Be careful with mutable objects!

There is an immutable object that has some similar properties to a list called a `tuple`, but we aren't going to go into those right now.

#### Strings

In [7]:
x_str = 'hello'

type(x_str)

str

Strings are immutable:

In [8]:
y_str = x_str
y_str += ' friend'

print(f"y_str = {y_str}, x_str = {x_str}")

y_str = hello friend, x_str = hello


### What is a dictionary?
Dictionaries are "look up tables" that can be used to map keys to values:

In [9]:
teacher_dict = {'best_teacher': 'Jesse',
                'worst_teacher': 'Rasi'}

teacher_dict

{'best_teacher': 'Jesse', 'worst_teacher': 'Rasi'}

This dictionary maps the best and worst teachers to their names.
We can look up the value for a key:

In [10]:
teacher_dict['best_teacher']

'Jesse'

Note that we get an error if they key doesn't exist:

In [11]:
teacher_dict['second_best_teacher']

KeyError: 'second_best_teacher'

We can get all of the keys:

In [19]:
teacher_dict.keys()

dict_keys(['best_teacher', 'worst_teacher'])

Or the values:

In [16]:
teacher_dict.values()

dict_values(['Jesse', 'Rasi'])

Or the items, which are tuples with keys and values:

In [14]:
teacher_dict.items()

dict_items([('best_teacher', 'Jesse'), ('worst_teacher', 'Rasi')])
---------------
• [Assignment 1]: Decide whether each statement below agrees with the Python tutorial on strings and dictionaries, answering yes or no and quoting the deciding words from it: (a) strings are immutable; (b) looking up a missing key in a dictionary returns nothing; (c) the Python tutorial covers tuples in detail.
• [Assignment 2]: Retype the part of the Python tutorial on strings and dictionaries starting at "dict_keys(['best_teacher', 'worst_teacher'])" and ending at "teacher_dict.items()".
• [Assignment 3]: Extend the Python tutorial on strings and dictionaries, picking up after its final line.
The rows play no part in what follows.
---------------
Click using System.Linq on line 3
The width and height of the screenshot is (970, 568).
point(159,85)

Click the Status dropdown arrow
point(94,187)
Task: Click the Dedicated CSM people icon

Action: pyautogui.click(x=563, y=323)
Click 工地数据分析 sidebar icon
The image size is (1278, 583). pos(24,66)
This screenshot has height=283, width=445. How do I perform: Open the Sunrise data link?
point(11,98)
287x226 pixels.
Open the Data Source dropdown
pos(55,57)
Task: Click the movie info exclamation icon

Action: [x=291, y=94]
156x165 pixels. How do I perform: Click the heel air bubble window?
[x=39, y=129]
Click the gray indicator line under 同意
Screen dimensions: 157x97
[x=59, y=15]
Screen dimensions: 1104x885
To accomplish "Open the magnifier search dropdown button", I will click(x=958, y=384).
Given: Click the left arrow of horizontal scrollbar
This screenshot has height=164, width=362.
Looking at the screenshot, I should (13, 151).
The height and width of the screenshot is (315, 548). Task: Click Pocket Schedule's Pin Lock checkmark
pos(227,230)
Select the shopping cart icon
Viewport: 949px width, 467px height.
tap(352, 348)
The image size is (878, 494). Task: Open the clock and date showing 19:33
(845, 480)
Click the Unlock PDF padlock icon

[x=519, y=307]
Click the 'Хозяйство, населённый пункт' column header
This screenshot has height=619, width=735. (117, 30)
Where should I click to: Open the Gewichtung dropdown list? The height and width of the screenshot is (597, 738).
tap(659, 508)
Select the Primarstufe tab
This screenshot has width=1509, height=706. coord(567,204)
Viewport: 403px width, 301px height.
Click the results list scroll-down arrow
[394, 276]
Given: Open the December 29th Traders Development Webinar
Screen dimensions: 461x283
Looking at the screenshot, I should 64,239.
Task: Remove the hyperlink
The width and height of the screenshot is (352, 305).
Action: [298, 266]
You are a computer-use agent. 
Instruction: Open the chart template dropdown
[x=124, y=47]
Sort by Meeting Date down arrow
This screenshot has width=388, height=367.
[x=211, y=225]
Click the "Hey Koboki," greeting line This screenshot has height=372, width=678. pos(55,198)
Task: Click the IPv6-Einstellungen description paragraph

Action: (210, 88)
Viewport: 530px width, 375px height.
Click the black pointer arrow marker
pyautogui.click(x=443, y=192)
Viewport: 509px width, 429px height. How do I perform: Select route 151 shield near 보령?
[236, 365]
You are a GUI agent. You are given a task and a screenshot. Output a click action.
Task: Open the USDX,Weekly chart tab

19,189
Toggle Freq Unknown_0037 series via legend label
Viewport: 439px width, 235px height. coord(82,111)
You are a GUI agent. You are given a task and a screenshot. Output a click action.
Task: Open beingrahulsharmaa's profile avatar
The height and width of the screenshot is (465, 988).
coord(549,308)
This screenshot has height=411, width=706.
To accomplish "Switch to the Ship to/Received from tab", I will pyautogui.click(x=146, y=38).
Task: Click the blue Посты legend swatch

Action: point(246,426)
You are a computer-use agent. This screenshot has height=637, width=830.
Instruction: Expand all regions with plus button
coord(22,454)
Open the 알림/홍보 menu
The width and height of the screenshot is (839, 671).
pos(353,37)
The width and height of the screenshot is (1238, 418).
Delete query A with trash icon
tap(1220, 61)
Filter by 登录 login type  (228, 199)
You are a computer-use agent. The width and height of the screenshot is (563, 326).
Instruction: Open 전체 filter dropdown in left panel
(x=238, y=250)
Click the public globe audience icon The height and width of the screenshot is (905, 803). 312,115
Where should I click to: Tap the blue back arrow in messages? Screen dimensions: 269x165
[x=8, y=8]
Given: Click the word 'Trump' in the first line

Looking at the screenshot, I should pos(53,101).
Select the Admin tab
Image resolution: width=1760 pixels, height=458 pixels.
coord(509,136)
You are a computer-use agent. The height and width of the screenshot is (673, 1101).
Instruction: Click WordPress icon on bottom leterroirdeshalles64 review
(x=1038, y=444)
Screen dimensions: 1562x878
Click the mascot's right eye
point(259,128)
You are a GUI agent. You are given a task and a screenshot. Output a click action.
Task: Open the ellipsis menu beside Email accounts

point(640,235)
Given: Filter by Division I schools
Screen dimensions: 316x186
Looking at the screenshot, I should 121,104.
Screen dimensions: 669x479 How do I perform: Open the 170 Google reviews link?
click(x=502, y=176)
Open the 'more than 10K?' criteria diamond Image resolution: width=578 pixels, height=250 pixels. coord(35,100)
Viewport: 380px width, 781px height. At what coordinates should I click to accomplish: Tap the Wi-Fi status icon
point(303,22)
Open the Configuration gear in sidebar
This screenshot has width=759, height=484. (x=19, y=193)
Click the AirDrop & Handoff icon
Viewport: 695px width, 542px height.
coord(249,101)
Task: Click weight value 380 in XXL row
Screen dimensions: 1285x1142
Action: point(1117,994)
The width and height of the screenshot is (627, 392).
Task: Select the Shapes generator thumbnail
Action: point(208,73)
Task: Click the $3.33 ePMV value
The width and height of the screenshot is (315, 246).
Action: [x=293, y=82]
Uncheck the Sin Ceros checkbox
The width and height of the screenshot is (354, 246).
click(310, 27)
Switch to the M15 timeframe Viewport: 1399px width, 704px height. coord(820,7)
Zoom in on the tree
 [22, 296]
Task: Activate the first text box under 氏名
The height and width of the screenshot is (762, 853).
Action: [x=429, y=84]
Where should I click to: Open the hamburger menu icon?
---------------
• [Written answer 1]:
(a) Yes: "Strings are immutable:"
(b) No: "KeyError: 'second_best_teacher'"
(c) No: "but we aren't going to go into those right now."

• [Written answer 2]:
dict_keys(['best_teacher', 'worst_teacher'])

Or the values:

In [16]:
teacher_dict.values()

dict_values(['Jesse', 'Rasi'])

Or the items, which are tuples with keys and values:

In [14]:
teacher_dict.items()

• [Written answer 3]:
We can add entries to a dictionary like this:

In [20]:
teacher_dict['most_fashionable_teacher'] = 'Trevor'

teacher_dict

{'best_teacher': 'Jesse',
 'worst_teacher': 'Rasi',
 'most_fashionable_teacher': 'Trevor'}

Note that the above cell shows that dictionaries are mutable, as we changed the dictionary by adding to it.

An advantage of a dictionary is that it is very fast to look up key / value pairs even if there are lots of entries in the dictionary.

So why did I make a big deal about mutable versus immutable?
Dictionary keys can **only** be immutable. 
So keying a dictionary with a mutable type (such as a `list`) is not allowed:

In [21]:
teacher_dict[['previous_teacher', 'current_teacher']] = [['Erick', 'Jesse']]

TypeError: unhashable type: 'list'

But dictionary values can be mutable:

In [22]:
teacher_dict['previous_and_current_teachers'] = [['Erick', 'Jesse']]

teacher_dict

{'best_teacher': 'Jesse',
 'worst_teacher': 'Rasi',
 'most_fashionable_teacher': 'Trevor',
 'previous_and_current_teachers': [['Erick', 'Jesse']]}

## Using a dictionary in a function
Now we will use a dictionary to implement a function that gets the reverse complement of a sequence.

Here is the desired signature of the function. Can you write this function?

In [41]:
def reverse_complement(seq):
    """Get reverse complement of a DNA sequence.
    
    Parameters
    -----------
    seq : str
        Uppercase DNA sequence.
        
    Returns
    -------
    str
        Reverse complement of the sequence in upper case.
        
    Example
    --------
    >>> reverse_complement('ATGCAC')
    'GTGCAT'
    
    """
    rc_dict = {'A': 'T', 'T': 'A', 'G': 'C', 'C': 'G', 'N': 'N'}
    revcomplement = []
    for nt in reversed(seq.upper()):
        revcomplement.append(rc_dict[nt])
    return ''.join(revcomplement)

Once the function is written, you can use it:

In [35]:
reverse_complement('ATGCAC')

'GTGCAT'

In [42]:
reverse_complement('aTGCTAAAAGTTCAGGATACAGGTAAN')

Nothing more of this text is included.